> **Extract provided**:
9.2.6 it does not to interfere with or breach the privacy of other users of the Services or the Internet in general, including sending unsolicited e-mails (“spamming”) nor to collect or transfer personal data on individuals without their consent.
9.2.7 it maintains confidentiality of its login names, passwords and other confidential information relating to the Customer’s access to the Services (for the avoidance of doubt GamCo shall not be responsible for maintaining such confidentiality).
9.2.8 it does not to tamper with routing and domain name services in order to “spoof” other computer networks and users.
9.2.9 when it gives any payment or credit card information via the Services, to ensure that the same is accurate, complete and up-to-date and the Customer has the authority to give such information.

> **Entries on target coordinates**:

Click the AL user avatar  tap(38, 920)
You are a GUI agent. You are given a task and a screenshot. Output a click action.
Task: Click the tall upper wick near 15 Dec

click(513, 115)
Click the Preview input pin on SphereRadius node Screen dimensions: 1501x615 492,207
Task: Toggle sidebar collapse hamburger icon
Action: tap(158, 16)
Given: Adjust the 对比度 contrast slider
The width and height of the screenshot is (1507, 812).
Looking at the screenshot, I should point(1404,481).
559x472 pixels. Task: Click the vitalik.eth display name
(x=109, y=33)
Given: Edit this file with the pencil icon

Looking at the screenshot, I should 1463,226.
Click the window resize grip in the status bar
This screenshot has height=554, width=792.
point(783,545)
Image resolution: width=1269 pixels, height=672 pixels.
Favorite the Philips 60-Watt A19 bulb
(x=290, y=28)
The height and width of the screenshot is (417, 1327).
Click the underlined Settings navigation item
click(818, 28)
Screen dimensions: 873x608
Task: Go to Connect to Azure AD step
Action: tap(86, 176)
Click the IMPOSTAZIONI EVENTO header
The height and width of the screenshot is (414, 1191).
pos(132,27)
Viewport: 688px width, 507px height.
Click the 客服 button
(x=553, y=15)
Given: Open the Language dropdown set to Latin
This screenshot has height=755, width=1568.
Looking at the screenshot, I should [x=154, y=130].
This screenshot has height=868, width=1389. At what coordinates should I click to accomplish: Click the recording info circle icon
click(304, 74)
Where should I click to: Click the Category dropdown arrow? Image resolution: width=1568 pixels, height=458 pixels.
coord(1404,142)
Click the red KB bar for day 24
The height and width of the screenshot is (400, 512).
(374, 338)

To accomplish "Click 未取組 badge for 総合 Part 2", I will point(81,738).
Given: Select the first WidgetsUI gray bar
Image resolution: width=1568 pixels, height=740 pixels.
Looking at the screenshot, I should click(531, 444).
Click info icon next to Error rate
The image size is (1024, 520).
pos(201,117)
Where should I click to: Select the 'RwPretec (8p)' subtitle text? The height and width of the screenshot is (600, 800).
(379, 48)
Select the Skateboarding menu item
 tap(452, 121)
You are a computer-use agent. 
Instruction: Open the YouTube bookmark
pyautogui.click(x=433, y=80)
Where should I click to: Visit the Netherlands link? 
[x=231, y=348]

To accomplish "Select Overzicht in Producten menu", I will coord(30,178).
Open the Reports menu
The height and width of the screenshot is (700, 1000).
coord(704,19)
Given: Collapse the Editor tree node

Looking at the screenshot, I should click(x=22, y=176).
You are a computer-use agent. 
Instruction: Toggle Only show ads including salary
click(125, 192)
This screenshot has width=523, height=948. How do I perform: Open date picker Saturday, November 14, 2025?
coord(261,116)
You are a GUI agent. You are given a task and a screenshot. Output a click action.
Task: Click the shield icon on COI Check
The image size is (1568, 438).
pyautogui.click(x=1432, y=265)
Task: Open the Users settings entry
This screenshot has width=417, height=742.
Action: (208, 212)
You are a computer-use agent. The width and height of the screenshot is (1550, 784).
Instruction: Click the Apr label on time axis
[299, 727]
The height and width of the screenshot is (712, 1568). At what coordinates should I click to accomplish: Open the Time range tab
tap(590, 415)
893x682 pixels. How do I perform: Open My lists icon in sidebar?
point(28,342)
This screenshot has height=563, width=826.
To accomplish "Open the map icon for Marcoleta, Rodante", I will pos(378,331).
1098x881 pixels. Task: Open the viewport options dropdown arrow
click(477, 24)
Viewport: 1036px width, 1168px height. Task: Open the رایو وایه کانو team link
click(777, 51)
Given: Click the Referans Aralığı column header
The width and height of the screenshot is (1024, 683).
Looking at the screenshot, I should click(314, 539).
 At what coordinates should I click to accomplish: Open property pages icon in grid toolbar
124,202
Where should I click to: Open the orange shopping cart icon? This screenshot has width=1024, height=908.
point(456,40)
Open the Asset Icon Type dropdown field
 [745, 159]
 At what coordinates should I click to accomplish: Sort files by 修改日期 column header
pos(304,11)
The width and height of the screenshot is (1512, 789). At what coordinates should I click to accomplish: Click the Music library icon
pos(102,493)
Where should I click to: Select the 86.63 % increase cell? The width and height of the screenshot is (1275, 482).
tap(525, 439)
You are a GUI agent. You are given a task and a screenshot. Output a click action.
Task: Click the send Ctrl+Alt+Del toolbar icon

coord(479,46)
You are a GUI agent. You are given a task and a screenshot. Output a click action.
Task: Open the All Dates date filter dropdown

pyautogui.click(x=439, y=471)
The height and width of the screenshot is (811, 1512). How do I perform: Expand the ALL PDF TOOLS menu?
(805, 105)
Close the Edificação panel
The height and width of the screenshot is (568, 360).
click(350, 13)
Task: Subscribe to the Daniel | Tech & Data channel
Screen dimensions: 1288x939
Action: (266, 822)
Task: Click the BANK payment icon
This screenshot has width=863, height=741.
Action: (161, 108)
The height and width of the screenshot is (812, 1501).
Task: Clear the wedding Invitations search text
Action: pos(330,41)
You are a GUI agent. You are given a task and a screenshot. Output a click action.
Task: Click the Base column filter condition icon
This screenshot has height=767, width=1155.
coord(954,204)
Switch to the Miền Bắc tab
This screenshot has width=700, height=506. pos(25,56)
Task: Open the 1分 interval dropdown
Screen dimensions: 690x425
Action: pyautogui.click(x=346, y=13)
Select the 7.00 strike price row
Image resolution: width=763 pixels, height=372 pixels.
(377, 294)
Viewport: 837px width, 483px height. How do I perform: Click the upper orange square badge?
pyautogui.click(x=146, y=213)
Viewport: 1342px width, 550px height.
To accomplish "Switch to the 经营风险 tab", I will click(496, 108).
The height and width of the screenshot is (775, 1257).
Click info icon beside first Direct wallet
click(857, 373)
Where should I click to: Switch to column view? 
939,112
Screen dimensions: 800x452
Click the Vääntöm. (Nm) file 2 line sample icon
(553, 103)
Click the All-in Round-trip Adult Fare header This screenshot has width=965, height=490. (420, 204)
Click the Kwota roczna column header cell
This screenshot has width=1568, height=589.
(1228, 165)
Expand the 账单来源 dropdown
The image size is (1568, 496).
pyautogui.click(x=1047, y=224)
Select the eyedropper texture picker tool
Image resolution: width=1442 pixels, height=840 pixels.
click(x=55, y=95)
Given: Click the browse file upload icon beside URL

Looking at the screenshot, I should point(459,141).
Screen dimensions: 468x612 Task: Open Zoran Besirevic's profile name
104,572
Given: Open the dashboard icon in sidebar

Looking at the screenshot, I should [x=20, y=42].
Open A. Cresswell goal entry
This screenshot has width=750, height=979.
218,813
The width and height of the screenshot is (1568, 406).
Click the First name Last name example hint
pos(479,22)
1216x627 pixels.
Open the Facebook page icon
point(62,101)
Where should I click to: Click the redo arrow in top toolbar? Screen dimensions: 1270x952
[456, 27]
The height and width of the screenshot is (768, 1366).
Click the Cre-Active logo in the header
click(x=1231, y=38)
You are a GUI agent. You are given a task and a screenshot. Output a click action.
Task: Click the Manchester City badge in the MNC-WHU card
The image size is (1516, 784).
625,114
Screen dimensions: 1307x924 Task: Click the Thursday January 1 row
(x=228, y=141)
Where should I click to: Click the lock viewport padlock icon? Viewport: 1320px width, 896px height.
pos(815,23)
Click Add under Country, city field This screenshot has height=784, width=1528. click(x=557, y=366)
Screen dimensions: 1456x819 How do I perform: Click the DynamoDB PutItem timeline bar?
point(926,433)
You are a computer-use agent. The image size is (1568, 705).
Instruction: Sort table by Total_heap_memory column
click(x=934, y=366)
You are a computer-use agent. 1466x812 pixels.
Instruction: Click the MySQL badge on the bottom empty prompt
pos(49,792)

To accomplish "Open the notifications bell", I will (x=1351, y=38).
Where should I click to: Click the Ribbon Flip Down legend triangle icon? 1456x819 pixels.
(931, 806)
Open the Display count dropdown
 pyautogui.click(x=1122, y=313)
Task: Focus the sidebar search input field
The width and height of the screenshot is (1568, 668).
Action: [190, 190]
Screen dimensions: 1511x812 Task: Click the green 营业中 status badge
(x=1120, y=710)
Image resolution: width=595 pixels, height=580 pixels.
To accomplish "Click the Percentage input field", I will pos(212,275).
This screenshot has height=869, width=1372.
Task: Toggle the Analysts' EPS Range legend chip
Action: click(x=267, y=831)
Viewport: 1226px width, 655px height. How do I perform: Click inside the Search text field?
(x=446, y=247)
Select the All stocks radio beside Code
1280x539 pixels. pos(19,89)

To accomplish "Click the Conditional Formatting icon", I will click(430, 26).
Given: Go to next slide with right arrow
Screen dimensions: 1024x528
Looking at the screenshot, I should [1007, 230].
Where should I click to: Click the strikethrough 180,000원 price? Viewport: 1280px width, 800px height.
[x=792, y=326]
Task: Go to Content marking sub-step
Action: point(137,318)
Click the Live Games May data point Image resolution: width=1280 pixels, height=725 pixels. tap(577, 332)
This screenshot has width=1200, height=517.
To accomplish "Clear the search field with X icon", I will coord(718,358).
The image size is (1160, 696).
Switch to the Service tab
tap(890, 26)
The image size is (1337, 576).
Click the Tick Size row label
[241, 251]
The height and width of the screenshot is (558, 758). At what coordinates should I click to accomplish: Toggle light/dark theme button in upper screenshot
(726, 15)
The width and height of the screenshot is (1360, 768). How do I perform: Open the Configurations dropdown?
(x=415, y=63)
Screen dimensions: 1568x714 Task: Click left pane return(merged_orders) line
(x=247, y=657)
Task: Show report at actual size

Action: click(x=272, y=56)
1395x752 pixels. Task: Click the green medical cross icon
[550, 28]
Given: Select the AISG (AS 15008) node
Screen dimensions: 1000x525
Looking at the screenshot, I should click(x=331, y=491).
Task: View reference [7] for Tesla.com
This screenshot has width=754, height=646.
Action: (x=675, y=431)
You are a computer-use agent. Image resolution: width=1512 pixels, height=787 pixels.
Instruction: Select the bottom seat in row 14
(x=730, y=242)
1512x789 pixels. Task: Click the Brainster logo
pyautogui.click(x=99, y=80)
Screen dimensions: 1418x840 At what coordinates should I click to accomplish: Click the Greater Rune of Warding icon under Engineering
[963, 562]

> **Given problem 1**:
According to the service terms, which party is not responsible for keeping the Customer's login names and passwords confidential?
> **Given problem 2**:
Retype the part of the service terms starting with "9.2.8 it does" and going on through "give such information.".
> **Given problem 3**:
Write what comes next in the service terms on customer obligations, picking up after the last clause shown.
The records are separate from the service terms and stand as their own material.

> **Written reply 1**:
GamCo is not responsible for maintaining that confidentiality.

> **Written reply 2**:
9.2.8 it does not to tamper with routing and domain name services in order to “spoof” other computer networks and users.
9.2.9 when it gives any payment or credit card information via the Services, to ensure that the same is accurate, complete and up-to-date and the Customer has the authority to give such information.

> **Written reply 3**:
9.2.10 that it will not cause a breach of any agreements between GamCo and any third parties or unreasonably interfere with other GamCo customers’ use of GamCo services
9.3 The Customer agrees that at all times it will comply with the GamCo Rules and Regulations which shall be in force from time to time, and that it is the sole responsibility of the Customer to ensure that the information that it and its users transmit and receive complies with all applicable laws and regulations and the GamCo Rules and Regulations. GamCo may change the GamCo Rules and Regulations by giving 15 days’ notice of such change to the Customer by posting any amendments and alterations to the existing GamCo Rules and Regulations on GamCo website at www.gam.co.za/legal
10. Limitation of Liability
10.1 GamCo shall have no responsibility for and shall accept no liability in respect of the selection use and suitability of the Services and GamCo Technology by the Customer which shall be at the Customer’s sole discretion.
10.2 GamCo shall not be liable for any loss of data resulting from delays corruption of data non-deliveries mis-deliveries or service interruptions. Neither GamCo nor its network services supplier(as used by GamCo from time to time) shall be liable for any unauthorised access to GamCo’s or the Customer’s transmission facilities or premise equipment or for any unauthorised access to or alteration theft or destruction of a Customer’s data files programmes procedures or information through accident fraudulent means or devices or any other method provided that such damage does not occur as a result of GamCo’s or its Network Service Suppliers’ default or negligence.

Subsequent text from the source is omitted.